Em Santa Luzia, na Região Metropolitana de BH, o servente de pedreiro Guilherme Rodrigues, de 28, solteiro, também se mostra orgulhoso de ter tomado a primeira dose e guarda da memória os ensinamentos familiares. “Minha mãe diz que a defesa está em nossas mãos e, agora, na ponta da agulha”.
Se há pessoas que acreditam nas vacinas, outras trazem, do berço, a negação desse benefício. “Eu me vacinei agora contra a COVID-19, porque irei à Irlanda visitar minha irmã. Do contrário, não tomaria a injeção. Minha mãe dizia que a doença vem de dentro para fora, o mal está nas palavras, nas ações, e a somatização adoece o corpo físico”, diz uma publicitária de 45 anos, moradora de BH, que prefere não se identificar.

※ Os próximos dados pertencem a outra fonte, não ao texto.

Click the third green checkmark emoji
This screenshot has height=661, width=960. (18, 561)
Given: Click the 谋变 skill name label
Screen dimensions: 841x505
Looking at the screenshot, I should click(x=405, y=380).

Eis o seu relato: “Quando criança, nunca tomei vacinas. Só fui saber o que era isso aos 19 anos, numa viagem a Goiânia (GO). O ônibus parou numa barreira sanitária e me lembro de ter feito um escândalo. Mas acabei aceitando, pois, do contrário, voltaria para casa. Depois, ao sofrer um acidente, veio a vacina contra tétano. Foram essas e agora a contra a COVID. Tive catapora e rubéola, mas nunca fiquei doente. Com a minha irmã foi diferente, a saúde dela era frágil e, logo criança, recebeu as vacinas”.

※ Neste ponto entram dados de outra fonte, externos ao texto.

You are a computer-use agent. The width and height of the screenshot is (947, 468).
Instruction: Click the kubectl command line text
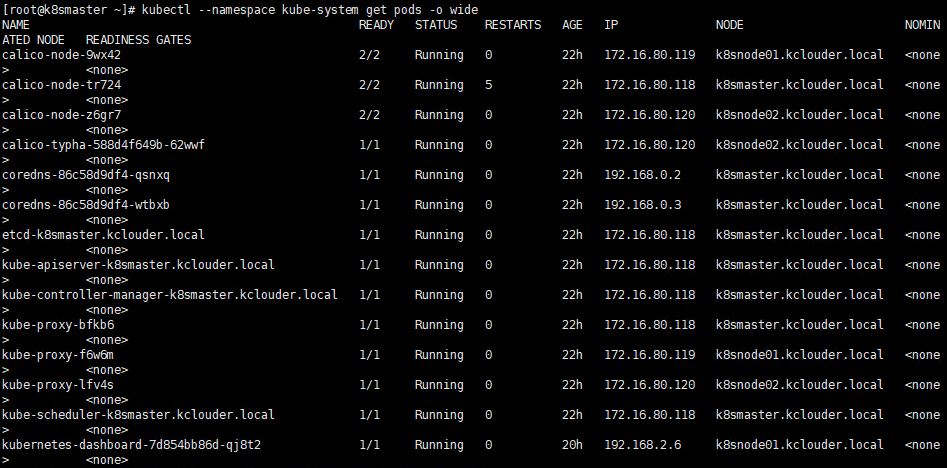[x=309, y=10]
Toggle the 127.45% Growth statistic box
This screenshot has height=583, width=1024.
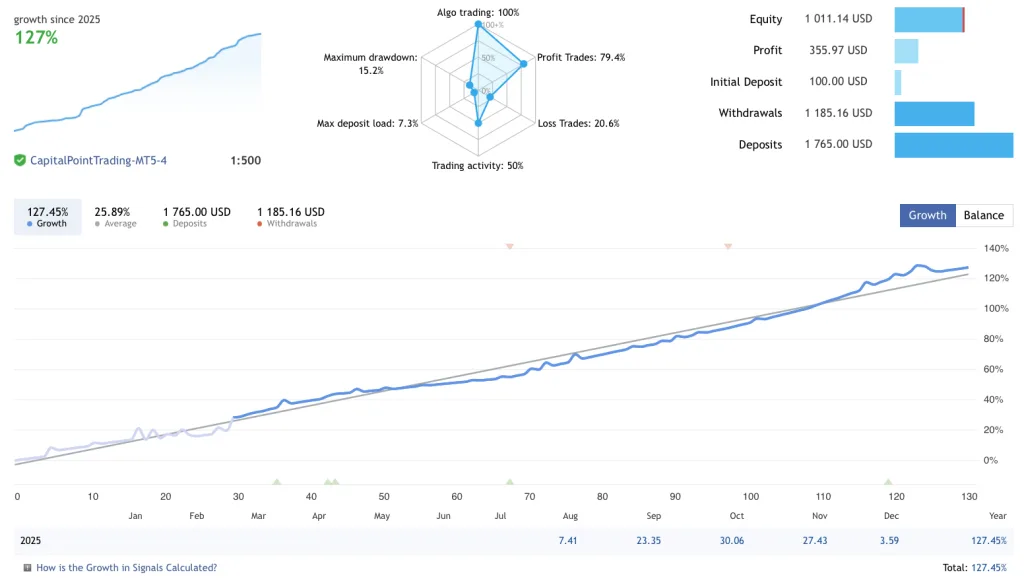pos(46,215)
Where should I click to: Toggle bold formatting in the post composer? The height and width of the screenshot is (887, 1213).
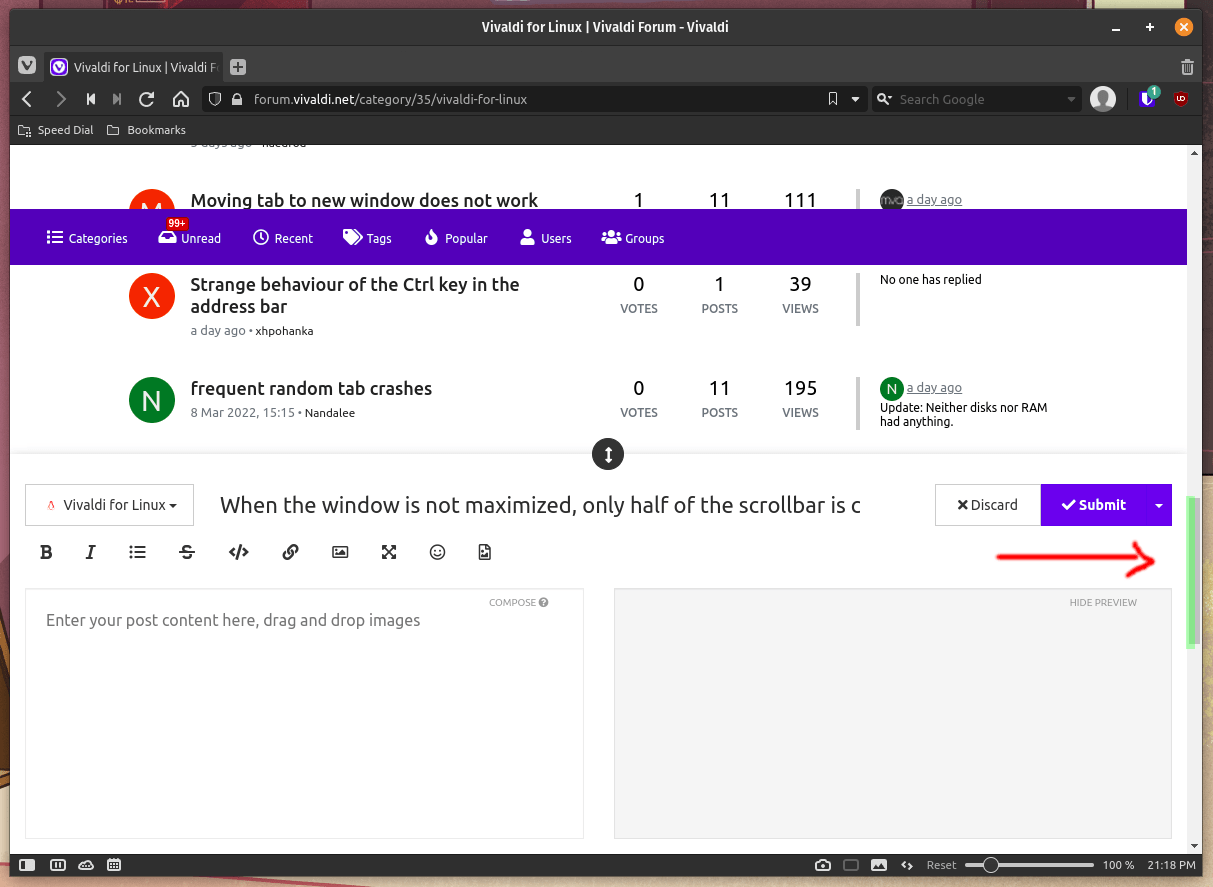coord(46,552)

Recordando o início da campanha em 1999 para imunizar os idosos contra a gripe, uma mulher residente na Grande BH se recorda ainda com aflição daquele tempoo]. “Minha estava com 70 anos e se recusou a tomar a vacina. Foi ‘na onda, na conversa fiada do povo’ de que o governo queria exterminar os aposentados para acabar com o pagamento dos benefícios e das pensões às viúvas. Desde então, nunca estendeu o braço à saúde. Fico preocupada, pois, com mais de 90, avisou que ‘nem morta’ vai tomar as duas doses contra a COVID-19. Pensei que fosse culpa do pastor da igreja que ela frequenta, mas até ele tentou convencê-la a se vacinar. Pelo menos, minha mãe não sai mais de casa”.